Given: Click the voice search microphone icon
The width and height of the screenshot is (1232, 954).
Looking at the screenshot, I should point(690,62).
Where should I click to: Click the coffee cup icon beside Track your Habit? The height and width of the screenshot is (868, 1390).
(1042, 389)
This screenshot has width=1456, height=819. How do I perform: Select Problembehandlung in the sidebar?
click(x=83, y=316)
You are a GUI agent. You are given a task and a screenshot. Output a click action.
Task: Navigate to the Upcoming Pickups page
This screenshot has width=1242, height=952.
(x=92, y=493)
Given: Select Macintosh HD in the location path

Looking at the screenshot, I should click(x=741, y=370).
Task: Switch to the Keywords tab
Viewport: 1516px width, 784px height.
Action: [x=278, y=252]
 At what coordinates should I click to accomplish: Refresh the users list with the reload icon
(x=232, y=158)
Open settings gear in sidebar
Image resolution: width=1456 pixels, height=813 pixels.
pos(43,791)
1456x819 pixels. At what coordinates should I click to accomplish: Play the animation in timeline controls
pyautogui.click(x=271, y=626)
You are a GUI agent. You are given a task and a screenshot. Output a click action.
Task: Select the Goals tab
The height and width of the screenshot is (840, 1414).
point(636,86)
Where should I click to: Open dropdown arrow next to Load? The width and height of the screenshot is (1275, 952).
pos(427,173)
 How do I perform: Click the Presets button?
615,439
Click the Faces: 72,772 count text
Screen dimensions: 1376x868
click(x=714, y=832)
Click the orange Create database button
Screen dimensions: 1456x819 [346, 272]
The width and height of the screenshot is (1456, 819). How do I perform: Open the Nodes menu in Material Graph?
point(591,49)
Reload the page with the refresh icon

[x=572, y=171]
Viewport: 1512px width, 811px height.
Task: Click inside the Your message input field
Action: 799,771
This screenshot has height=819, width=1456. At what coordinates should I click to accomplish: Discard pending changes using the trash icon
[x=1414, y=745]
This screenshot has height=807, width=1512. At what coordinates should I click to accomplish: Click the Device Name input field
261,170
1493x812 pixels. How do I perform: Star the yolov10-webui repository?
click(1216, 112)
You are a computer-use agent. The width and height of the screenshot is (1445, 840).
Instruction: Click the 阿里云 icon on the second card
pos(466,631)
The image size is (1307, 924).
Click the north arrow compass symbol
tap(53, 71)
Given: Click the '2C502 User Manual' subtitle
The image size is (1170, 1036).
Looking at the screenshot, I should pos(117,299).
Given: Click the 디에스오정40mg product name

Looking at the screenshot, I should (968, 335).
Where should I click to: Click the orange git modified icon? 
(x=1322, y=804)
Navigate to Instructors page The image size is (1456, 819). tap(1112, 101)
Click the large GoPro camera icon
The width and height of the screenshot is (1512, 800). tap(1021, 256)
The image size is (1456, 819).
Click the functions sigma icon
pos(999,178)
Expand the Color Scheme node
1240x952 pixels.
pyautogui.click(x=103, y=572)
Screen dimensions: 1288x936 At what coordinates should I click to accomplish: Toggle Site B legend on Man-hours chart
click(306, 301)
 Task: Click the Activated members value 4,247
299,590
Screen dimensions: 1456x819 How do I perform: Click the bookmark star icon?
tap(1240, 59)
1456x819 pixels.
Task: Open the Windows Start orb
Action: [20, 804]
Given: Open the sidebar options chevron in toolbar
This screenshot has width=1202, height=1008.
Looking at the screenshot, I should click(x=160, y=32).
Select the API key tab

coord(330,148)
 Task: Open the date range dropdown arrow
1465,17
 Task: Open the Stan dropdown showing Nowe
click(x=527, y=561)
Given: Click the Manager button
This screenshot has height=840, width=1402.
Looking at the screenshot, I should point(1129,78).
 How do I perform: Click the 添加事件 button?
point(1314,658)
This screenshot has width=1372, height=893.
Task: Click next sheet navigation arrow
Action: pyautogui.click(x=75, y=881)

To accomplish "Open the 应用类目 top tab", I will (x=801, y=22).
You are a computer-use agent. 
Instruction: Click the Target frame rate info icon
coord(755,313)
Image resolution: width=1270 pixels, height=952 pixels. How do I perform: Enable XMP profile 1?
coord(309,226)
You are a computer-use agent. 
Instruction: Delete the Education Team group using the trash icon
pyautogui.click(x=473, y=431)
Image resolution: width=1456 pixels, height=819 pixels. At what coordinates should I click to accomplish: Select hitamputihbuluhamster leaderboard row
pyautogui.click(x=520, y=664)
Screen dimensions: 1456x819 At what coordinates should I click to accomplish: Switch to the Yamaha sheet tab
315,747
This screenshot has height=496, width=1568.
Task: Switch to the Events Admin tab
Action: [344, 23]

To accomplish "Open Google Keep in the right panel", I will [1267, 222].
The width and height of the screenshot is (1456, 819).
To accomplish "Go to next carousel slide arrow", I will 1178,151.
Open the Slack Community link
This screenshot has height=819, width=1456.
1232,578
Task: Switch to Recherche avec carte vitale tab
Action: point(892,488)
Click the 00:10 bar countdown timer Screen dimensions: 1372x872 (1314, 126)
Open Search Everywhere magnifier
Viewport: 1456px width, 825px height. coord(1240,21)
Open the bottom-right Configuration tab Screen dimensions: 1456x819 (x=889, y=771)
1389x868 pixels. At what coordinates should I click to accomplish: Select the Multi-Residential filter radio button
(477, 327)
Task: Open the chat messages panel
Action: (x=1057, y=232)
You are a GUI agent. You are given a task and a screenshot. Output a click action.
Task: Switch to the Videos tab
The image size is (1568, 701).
-*-
— Task to complete —
Every line with "will" in it should be copied from the entries above.

— Your solution —
To accomplish "Open the 应用类目 top tab", I will (x=801, y=22).
To accomplish "Open Google Keep in the right panel", I will [1267, 222].
To accomplish "Go to next carousel slide arrow", I will 1178,151.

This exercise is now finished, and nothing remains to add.